Calicivirus VPg interacts with eIF4E. (A) His-tagged feline calicivirus (FCV) VPg coupled to NTA-agarose beads was incubated with HeLa S10 extracts. Complexes were isolated by lowspeed centrifugation and proteins bound were analysed for the components of the eIF4F complex by western blot. (B) VPg interaction with murine eIF4E and eIF4G, as shown by enzyme-linked immunosorbent assay-based binding assay. Wells were precoated with 1.0 μg of untagged VPg from both FCV and Lordsdale virus (LDV) and incubated with increasing amounts of an Escherichia coli lysate expressing comparable levels of glutathione S-transferase (GST)–eIF4E or GST–eIF4G. Complexes were detected using anti-GST antibodies.
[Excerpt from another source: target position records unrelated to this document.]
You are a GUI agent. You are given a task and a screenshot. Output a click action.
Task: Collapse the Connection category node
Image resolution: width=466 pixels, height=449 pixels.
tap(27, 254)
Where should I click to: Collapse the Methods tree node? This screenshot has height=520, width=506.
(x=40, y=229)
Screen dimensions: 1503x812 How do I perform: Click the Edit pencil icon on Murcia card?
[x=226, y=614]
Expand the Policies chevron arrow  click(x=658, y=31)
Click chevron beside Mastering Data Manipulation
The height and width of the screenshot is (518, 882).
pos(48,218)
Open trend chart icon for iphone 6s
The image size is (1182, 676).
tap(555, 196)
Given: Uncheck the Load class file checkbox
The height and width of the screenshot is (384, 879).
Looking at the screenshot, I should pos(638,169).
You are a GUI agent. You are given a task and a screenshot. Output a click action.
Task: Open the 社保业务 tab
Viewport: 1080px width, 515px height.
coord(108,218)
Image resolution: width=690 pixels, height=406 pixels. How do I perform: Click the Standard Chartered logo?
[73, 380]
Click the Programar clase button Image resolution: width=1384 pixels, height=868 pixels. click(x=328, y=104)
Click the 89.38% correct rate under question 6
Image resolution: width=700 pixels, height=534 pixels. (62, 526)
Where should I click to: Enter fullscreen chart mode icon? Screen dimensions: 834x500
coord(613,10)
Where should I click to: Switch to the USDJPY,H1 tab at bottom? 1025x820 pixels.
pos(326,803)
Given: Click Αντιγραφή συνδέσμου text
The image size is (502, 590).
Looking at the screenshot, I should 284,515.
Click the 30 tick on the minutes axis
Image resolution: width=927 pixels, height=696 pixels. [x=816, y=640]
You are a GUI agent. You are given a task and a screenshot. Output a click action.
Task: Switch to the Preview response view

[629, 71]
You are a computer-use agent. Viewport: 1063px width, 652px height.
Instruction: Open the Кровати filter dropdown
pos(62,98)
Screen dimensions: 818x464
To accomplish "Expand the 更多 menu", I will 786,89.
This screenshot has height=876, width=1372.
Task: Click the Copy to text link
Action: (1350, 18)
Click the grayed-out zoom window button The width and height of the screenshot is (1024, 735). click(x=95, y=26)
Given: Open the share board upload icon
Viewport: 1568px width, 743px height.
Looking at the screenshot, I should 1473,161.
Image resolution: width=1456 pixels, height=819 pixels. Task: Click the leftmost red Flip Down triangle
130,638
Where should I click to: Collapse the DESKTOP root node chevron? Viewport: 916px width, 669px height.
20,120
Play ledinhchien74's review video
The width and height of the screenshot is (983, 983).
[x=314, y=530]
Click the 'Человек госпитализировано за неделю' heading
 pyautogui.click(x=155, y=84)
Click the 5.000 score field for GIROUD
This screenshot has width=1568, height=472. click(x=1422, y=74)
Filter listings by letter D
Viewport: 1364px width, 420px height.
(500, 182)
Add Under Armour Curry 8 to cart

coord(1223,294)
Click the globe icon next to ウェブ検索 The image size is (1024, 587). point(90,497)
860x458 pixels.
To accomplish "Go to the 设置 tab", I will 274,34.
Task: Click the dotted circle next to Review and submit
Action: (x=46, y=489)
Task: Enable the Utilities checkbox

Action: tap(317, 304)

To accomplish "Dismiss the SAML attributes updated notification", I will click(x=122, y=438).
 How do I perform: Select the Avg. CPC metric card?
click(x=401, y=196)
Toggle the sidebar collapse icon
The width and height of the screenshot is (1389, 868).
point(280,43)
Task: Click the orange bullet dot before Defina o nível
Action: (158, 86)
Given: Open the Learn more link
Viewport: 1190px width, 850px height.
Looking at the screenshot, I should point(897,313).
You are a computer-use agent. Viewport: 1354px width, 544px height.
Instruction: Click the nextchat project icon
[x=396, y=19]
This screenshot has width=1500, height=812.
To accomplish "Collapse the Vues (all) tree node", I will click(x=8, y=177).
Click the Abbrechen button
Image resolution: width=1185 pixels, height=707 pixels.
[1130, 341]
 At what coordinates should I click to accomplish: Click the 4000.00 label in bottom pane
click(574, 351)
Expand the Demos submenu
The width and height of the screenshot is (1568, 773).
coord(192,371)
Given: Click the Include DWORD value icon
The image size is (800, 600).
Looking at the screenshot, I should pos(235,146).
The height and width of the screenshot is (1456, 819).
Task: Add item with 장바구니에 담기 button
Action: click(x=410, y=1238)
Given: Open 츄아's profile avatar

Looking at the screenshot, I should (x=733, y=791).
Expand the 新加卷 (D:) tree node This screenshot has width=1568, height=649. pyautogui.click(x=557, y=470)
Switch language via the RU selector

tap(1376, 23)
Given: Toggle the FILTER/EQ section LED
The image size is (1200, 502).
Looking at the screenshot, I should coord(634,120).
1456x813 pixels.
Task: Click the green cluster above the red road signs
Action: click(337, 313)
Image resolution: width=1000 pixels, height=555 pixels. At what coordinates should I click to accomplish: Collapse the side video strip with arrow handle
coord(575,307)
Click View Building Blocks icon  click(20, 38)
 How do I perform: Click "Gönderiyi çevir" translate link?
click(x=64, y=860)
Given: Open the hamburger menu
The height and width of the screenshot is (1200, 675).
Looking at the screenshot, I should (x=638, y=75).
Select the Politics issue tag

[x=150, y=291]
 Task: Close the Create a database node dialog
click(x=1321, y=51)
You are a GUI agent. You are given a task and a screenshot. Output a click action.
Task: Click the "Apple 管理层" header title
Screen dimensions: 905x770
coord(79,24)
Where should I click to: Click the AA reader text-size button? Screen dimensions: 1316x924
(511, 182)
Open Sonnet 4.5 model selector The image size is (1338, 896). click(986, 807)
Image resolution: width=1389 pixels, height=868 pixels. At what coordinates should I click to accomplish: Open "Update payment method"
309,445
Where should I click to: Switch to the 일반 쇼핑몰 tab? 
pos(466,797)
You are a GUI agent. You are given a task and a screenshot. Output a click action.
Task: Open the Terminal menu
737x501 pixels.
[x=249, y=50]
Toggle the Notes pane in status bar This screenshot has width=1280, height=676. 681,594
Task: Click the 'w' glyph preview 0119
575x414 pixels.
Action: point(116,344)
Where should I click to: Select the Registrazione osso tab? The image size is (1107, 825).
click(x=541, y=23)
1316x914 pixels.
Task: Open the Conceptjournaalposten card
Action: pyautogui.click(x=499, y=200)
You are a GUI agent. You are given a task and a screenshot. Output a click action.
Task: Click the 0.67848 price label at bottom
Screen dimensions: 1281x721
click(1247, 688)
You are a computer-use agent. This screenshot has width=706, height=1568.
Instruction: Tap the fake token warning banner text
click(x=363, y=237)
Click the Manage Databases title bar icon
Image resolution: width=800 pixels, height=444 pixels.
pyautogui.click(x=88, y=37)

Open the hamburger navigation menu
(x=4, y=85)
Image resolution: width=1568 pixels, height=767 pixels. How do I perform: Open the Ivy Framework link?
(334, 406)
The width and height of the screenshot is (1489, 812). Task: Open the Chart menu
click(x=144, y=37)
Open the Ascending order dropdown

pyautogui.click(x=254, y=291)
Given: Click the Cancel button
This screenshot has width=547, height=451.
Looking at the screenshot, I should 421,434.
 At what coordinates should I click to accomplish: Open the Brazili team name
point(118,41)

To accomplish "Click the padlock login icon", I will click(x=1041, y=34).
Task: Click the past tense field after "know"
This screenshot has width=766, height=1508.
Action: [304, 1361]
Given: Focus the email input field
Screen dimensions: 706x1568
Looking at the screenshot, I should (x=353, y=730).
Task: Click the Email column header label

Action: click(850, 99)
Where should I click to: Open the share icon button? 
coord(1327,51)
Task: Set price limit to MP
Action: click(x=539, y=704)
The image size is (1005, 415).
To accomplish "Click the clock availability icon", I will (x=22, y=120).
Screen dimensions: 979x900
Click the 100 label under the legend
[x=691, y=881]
OD, optical density.

Figure 2

Translation of calicivirus RNA prepared from replication complexes is dependent on VPg. Feline calicivirus (FCV) messenger RNA or in vitro-transcribed control mRNA was treated with proteinase K (+Pk) or mock treated (−Pk) before translation in rabbit reticulocyte lysates. A schematic of the FCV genome is shown (adapted from Sosnovtsev et al, 2002).

Figure 3

Calicivirus translation and VPg–eIF4E interaction is insensitive to cap analogue. (A) Feline calicivirus (FCV) messenger RNA or control dicistronic mRNA was translated in rabbit reticulocyte lysates in the presence of increasing concentrations of cap analogue. (B) The interaction of VPg with eIF4E in the presence of high concentrations of m⁷-GTP was analysed using the enzyme-linked immunosorbent assay-based binding assay. Untagged Lordsdale virus (LDV) or FCV VPg (1 μg) was bound to the plate and 10 μg of glutathione S-transferase (GST)–eIF4E-containing lysate was passed over in the presence of increasing amounts of m⁷-GTP. Bound proteins were detected with anti-GST antibody.

Figure 4

VPg interacts with eIF4E in infected cells. Feline kidney cells were mock infected or infected with feline calicivirus and extracts were prepared 5 h after infection. Extracts were incubated with either cap–Sepharose (A), as described (Ptushkina et al, 1999), or Sepharose 4B (B) and bound proteins were analysed by Western blot with antisera to VPg, p39 or eIF4E.

Figure 5

4E-BP1 inhibits calicivirus translation but does not affect VPg–eIF4E interaction. (A) In vitro translation reactions were carried out after preincubation of rabbit reticulocyte lysate with 8, 16 or 32 μg of recombinant 4E-BP1 using either in vitro-transcribed, capped dicistronic messenger RNA (CAT/IRES/LUC) or feline calicivirus (FCV) mRNA. Reactions were analysed by 12.5% SDS–polyacrylamide gel electrophoresis (A) and quantified by phosphorimaging (B). The level of translation is expressed as a percentage of the control reaction. (C) Wells were precoated with 10 μg of untagged FCV and Lordsdale virus (LDV) VPg or 4E-BP1 and incubated with an Escherichia coli lysate expressing GST–eIF4E either in the presence or absence of 5 μg of 4E-BP1. Complexes were detected using anti-eIF4E antisera and expressed as a percentage of 4E bound in the absence of exogenous 4E-BP1. (D) Enzyme-linked immunosorbent assay showing the formation of a VPg–eIF4E–4E-BP1 complex. The assay was set up as in (C), except that maltose-binding protein (MBP) was absorbed to the plate to control for nonspecific 4E-BP1 binding and bound 4EBP1 was detected using anti-His tag antisera. OD, optical density.